By Rashmi Wickramasinghe
Erwinia is a genus of bacteria. There are more than thirty species in this genus. Most of the Erwinia species are plant pathogens. It is the cause of diseases such as blights, cankers, die-back, leaf spots, wilts, discoloration of plant tissues, stalk rot, crown rot and stem rot.
How do the plants get infected?
Let me share a small story with you. One day, a very fat farmer went to irrigate his vigorous potato cultivation using a small bucket. The water source was a retention pond. He had to walk to the pond then to the field back and forth through narrow bunds between the crops.

Since he was very fat it was very hard for him. He even stumbled and fell down on the plants and the plants got damaged. Days passed and he found that his potato cultivation is infected with a disease called soft rot caused by Erwinia species.
What has happened? When the farmer stumbled down, the plants got damaged and Erwinia was there in the field. This opportunistic pathogen infected the tissues of the potato tubers. Erwinia can enter the plant body through insects also.
Three Erwinia species that cause soft rot in potatoes. Erwinia carotovora ssp. carotovora, E. carotovora ssp. atroseptica and E. chrysanthemi
How do they infest plant tissues?
Plant cells have cellulose on their walls. The cells are bound together with pectin. Erwinia can produce enzymes that can break down both cellulose and pectin. We call those enzymes pectolytic and cellulolytic enzymes. After the cells are broken down with these enzymes, Erwinia absorbs the nutrients in the plant.
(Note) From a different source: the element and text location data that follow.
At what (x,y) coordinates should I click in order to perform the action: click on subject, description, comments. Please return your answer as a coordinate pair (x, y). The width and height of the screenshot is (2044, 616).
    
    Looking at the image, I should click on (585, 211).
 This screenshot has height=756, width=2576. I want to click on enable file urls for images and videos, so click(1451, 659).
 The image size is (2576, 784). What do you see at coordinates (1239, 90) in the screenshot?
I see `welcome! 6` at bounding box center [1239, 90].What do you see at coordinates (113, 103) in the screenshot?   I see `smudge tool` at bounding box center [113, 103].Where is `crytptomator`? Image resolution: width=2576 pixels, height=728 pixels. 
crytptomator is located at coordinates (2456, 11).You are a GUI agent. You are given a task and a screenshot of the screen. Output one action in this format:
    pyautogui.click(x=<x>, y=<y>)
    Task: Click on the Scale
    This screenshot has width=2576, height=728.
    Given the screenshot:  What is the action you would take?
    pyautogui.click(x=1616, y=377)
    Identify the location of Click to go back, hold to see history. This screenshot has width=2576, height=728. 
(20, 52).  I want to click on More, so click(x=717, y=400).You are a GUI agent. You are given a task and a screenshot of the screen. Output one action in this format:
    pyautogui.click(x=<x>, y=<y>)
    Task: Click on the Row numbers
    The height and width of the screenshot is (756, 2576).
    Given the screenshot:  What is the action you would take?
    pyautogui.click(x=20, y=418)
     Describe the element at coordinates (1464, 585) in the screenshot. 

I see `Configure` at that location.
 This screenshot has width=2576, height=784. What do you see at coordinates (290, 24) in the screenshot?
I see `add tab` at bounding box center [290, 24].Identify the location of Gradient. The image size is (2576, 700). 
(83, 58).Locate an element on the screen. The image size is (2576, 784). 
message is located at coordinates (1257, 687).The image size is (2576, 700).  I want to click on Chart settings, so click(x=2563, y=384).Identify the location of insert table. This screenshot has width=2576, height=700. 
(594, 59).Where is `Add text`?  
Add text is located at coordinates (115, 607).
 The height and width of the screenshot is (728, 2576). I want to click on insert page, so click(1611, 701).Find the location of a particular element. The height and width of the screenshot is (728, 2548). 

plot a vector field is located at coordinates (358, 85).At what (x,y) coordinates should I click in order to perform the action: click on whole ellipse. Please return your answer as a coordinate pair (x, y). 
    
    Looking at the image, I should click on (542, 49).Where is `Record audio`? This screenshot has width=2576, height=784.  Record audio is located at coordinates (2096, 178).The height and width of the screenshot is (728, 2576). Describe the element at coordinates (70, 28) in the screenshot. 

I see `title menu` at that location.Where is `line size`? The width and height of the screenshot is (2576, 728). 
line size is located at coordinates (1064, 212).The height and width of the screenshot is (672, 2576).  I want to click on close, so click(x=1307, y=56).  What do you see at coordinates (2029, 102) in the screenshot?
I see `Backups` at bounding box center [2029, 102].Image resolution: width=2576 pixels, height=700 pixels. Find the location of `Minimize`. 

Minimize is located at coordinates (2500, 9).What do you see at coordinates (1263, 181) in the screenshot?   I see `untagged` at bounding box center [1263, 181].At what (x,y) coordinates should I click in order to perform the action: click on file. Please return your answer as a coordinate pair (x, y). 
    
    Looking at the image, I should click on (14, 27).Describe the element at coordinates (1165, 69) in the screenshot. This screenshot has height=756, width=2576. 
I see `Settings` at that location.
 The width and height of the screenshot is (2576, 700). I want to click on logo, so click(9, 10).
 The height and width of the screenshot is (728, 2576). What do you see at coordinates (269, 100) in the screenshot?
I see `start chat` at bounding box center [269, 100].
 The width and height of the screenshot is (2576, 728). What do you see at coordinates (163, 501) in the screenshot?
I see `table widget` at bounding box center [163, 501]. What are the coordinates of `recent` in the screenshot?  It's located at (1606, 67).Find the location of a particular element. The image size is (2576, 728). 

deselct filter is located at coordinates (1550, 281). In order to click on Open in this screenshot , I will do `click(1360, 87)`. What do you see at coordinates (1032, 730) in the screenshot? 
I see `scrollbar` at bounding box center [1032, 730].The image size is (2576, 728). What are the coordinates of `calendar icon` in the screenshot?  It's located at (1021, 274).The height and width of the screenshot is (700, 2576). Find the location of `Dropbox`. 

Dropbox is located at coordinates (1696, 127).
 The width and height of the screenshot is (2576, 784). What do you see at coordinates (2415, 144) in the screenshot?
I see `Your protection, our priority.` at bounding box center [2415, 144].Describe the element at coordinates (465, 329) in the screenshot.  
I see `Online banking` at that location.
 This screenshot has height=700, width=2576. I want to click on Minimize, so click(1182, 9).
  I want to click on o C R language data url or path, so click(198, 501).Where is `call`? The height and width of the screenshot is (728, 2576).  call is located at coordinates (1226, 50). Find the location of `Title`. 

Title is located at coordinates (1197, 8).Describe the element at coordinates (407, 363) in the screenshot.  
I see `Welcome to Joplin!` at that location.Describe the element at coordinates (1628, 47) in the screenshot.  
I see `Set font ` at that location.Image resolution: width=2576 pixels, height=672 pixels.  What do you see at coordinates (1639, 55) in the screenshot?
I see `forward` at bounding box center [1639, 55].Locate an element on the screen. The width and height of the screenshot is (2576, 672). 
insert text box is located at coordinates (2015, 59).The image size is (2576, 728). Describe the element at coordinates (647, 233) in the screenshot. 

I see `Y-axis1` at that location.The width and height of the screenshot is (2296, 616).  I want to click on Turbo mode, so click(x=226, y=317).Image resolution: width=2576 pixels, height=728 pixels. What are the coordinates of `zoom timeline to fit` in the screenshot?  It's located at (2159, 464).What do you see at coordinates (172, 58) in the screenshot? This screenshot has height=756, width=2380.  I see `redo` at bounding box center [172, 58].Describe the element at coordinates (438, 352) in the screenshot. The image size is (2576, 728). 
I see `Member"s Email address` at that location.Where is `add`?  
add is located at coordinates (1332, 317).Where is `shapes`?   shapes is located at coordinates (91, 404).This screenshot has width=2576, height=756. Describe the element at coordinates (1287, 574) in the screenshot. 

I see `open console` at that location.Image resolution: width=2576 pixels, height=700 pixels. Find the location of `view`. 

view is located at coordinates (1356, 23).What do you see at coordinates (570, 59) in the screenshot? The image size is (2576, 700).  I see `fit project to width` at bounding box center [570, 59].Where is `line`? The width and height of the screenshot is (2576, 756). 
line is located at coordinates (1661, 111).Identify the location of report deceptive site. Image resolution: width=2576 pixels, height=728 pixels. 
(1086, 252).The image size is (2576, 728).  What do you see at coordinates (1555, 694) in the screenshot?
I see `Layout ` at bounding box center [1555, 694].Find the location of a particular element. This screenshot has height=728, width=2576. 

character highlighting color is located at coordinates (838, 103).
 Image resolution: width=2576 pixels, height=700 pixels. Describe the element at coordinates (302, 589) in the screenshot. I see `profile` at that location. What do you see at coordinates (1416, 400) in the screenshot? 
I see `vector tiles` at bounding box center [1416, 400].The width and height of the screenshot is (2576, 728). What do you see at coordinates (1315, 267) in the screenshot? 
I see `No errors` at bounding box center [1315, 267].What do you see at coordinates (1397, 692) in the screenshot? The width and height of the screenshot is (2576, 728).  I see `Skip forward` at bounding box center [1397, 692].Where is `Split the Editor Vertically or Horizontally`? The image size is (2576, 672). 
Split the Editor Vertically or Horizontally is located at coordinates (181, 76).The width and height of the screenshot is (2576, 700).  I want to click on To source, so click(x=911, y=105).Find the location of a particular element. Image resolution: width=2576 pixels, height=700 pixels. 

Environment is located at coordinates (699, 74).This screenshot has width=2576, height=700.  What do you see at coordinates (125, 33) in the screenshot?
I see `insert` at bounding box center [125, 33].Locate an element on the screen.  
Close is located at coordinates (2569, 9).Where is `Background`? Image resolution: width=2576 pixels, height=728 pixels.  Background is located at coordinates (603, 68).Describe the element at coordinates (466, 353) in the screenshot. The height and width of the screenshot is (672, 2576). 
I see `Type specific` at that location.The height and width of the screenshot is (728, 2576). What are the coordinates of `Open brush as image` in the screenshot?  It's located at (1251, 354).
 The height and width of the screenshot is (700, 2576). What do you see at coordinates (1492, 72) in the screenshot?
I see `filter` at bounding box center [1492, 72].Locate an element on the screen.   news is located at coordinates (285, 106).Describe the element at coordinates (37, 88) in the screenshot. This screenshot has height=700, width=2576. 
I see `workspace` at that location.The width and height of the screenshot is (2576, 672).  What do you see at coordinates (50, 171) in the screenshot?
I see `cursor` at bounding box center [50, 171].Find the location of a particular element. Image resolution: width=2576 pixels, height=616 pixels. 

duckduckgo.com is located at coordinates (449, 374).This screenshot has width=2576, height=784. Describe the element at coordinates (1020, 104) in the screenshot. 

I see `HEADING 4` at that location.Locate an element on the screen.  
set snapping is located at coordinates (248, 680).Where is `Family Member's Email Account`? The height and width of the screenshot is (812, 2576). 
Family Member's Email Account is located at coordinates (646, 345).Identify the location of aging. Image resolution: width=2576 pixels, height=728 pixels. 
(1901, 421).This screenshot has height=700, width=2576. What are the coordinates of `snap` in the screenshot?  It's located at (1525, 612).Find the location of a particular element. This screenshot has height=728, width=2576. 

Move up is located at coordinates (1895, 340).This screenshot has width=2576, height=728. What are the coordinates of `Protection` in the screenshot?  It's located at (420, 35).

They love high humidity and moisture because it triggers the release of bacterial digestive enzymes that can break down plant tissue.
How Erwinia enter the field?
Erwinia cells have tails that call flagella. Using flagella bacteria swim through wet soil and over plant surfaces then they enter the plant. The water source was a retention pond. Since water in there is reutilizing water the probability of Erwinia being in the pond water is high.
Also, by contaminated tools, soil, and insects, Erwinia can be transmitted to the field.

How to identify a disease caused by Erwinia?
That fat farmer felt a fishy smell in the air. First, he thought that the smell is from his clothes. He hadn’t done laundry for weeks. But it was not coming from his clothes. Then he sniffed the plants. Eureka! The smell was coming from the plants.
The fishy odor he smelt was coming from the plants due to the breaking down of the plant tissues by Erwinia.
Is Erwinia always bad?
NO!
Erwinia uredovora has a gene that helps rice seeds to biosynthesize beta carotene. This gene was incorporated to rice and Golden Rice was created. It is rich in beta carotene which is converted into vitamin A when metabolized by the human body. This is intended to be used to overcome the Vitamin A deficiency worldwide.